■ Data for analysis ■
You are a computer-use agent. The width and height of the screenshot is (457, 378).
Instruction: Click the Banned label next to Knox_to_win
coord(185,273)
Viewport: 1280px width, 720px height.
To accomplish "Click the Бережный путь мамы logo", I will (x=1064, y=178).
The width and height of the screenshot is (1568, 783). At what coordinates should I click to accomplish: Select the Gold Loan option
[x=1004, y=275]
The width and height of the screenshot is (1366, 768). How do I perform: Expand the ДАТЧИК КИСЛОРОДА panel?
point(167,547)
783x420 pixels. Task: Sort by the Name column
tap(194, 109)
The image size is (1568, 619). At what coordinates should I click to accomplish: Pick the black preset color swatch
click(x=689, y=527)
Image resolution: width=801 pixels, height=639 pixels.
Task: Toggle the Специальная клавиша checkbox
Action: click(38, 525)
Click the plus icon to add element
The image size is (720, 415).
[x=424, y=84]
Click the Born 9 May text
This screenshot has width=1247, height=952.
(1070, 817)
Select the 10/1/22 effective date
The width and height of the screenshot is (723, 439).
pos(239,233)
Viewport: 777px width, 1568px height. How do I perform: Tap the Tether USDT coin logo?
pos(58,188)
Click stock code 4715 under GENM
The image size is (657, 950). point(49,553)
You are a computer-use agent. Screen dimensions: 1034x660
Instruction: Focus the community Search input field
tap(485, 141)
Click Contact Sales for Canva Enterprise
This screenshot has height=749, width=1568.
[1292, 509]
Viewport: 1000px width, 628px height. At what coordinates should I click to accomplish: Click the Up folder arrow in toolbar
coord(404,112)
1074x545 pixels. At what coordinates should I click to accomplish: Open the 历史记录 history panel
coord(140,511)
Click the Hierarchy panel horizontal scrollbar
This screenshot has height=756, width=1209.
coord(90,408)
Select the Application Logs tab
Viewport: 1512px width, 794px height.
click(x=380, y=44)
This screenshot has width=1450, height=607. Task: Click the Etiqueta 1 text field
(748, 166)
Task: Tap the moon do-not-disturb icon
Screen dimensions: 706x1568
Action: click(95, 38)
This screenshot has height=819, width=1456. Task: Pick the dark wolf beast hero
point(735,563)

■ Exercise details ■
Filter the data above down to lines with the word "agent", and copy them.

■ Written answer ■
You are a computer-use agent. The width and height of the screenshot is (457, 378).
You are a computer-use agent. Screen dimensions: 1034x660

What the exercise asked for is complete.